Trace plot when fitting to data with 2 clusters:

Any ideas? Full code in the google colab: Google Colab

fehiepsi · May 16, 2024, 1:40pm

Could you compare vmap results, rather than just shapes? Then gradually add more dimensions. This will confirm that your log_prob is correct (in the sense of representing the log density of a distribution). Inference is another story (you might need to deal with label switching issues - i’m not sure).

jim · May 16, 2024, 1:48pm

The vmap method produces the same results as calling the log_prob directly, so I think that is working correctly. Do you know why there would be label switching problems with this but not with the built in Bernoulli distribution dist.Bernoulli(phi).to_event(1)?

fehiepsi · May 16, 2024, 10:09pm

Given cluster_proba and assignment, new_cluster_proba = 1 - cluster_proba and new_phi = 1 - phi (or its permutation), I feel like they will give you the same density. (I’m not sure what is the phi[..., 3] in your code, what do you mean by “such issue does not happen with the built in dist.Bernoulli(phi).to_event(1)”).

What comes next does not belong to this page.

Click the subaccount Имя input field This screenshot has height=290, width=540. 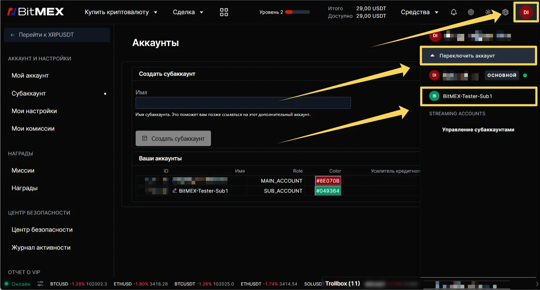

jim · May 19, 2024, 10:48am

If I modify the model to use the distribution we discussed before in this thread: Mixture model with discrete data in Numpyro - #8 by jim (assuming independent Bernoullis) then I don’t get the label switching behaviour and all the model parameters are estimated pretty well. The change to this custom distribution does take a bit of modification to the model, as the parameters of the independent case are simple probabilities that I’ve used Beta priors and sampling for them, but the case here has a constraint that the parameters are a simplex so I need to use something like a Dirichlet prior instead.

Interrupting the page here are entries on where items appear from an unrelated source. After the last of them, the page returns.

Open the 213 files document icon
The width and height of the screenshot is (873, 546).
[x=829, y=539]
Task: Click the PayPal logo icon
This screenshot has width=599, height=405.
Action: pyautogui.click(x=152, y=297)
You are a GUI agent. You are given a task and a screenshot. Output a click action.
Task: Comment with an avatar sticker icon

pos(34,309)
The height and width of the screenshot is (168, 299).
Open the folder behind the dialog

Even without the label switching here, the model looks like it would still be dumping all observations in the same cluster, which is not what I want.

Thanks.

fehiepsi · May 19, 2024, 3:43pm

Do you think the posterior is easy to sample from (e.g. single modal)? If not, you might need Example: Neural Transport — NumPyro documentation or something else.

jim · May 21, 2024, 11:54am

I’m pretty sure the posterior should be well behaved, ie single modal.